Cidades
Crise econômica faz arrecadação da Prefeitura cair em R$ 48 milhões entre janeiro e maio
Informação é do secretário da Fazenda, Ângelo Bevilacqua, que prevê queda de aproximadamente 10% no Produto Interno Bruto, PIB
A crise econômica instalada pela pandemia do novo coronavírus diminuiu a arrecadação prevista pela Prefeitura de Rio Preto entre janeiro e maio deste ano em R$ 47,9 milhões. A informação, é do Secretário da Fazenda Ângelo Bevilacqua. O Imposto Predial e Territorial Urbano, IPTU, arrecadou 10,3% a menos, o Imposto Sobre Serviços de Qualquer Natureza, ISSQN, 13%, o Imposto sobre a Transmissão de Bens Imóveis, IPVA, 8,5%, e o maior tombo percentual na arrecadação direta é no Imposto Sobre a Transmissão de Bens Imóveis, ITBI, 29%. Entre os repasses, o Imposto sobre Circulação de Mercadoria e Serviço, ICMC, transferido pelo governo do Estado, é o mais afetado. Recuou 13,3%.
Cauteloso sobre a possibilidade de a Prefeitura alcançar o Orçamento previsto para 2020, Bevilacqua diz que acompanha diariamente a entrada de todas as fontes previstas. “A realização de qualquer orçamento é sempre uma incógnita, principalmente em períodos de crises econômicas, e a atual vem impactando fortemente a arrecadação de tributos”. O Orçamento de 2020 é previsto em R$ 2,007 bilhões.
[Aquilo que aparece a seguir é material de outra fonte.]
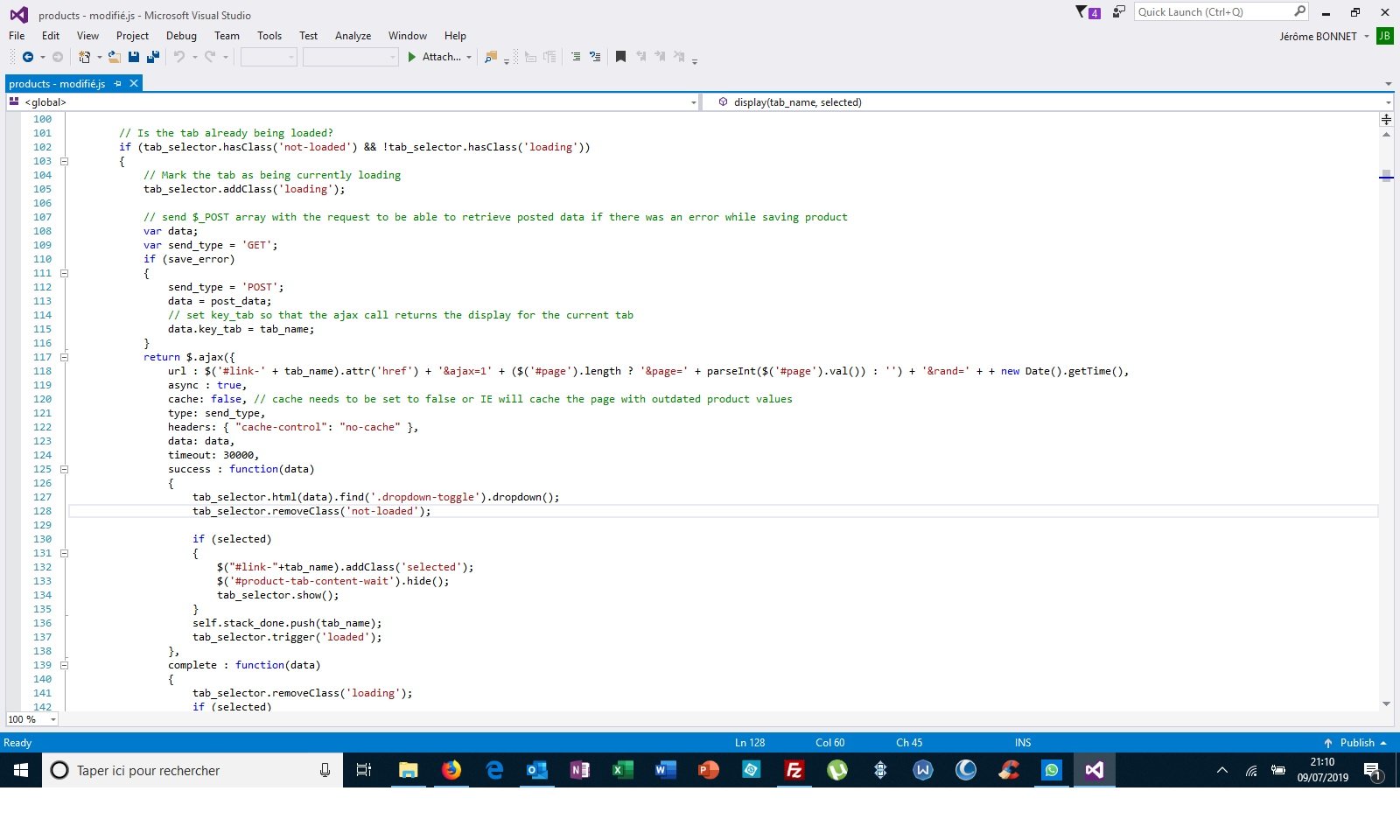Viewport: 1400px width, 840px height.
Task: Pin the products - modifié.js tab
Action: click(118, 84)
Ele também disse que nesse momento a possibilidade de empréstimos bancários é limitada: “vemos a diminuição na demanda de todos os agentes econômicos e uma grande insegurança para o mundo empresarial”. Por isso, está “acompanhando atentamente e, diariamente, a movimentação de entradas, principalmente a referente aos recursos próprios”.
Orçamento 2021
O Orçamento do ano que vem está sendo projetado em R$ 2,010 bilhões. O secretário, em que pese a crise, é otimista. Diz acreditar que a “economia volte a crescer ligeiramente a partir do último trimestre de 2020 e a partir do ano de 2021 a economia deverá crescer fortemente e se faz necessário que o orçamento preveja antecipadamente os gastos, investimentos, despesas, que são calculadas baseadas em técnicas econômicas e estatísticas, ficando todos os anos muito próximas ao que é calculado”.
Admite, no entanto, que o PIB deve ser menor do que as projeções iniciais. “Fatalmente terá um recuo e ele deve se aproximar de 10%”. E prevê ajustes: “ajustes poderão ser feitos caso a situação permaneça com essa indefinição no mercado e na vida das pessoas, mas iremos aguardar o momento propício para tomar as decisões, se forem necessárias”, revela. Todas as análises e as decisões que, por acaso, tenham que ser adotadas, passam pelas Secretarias de Fazenda e do Planejamento.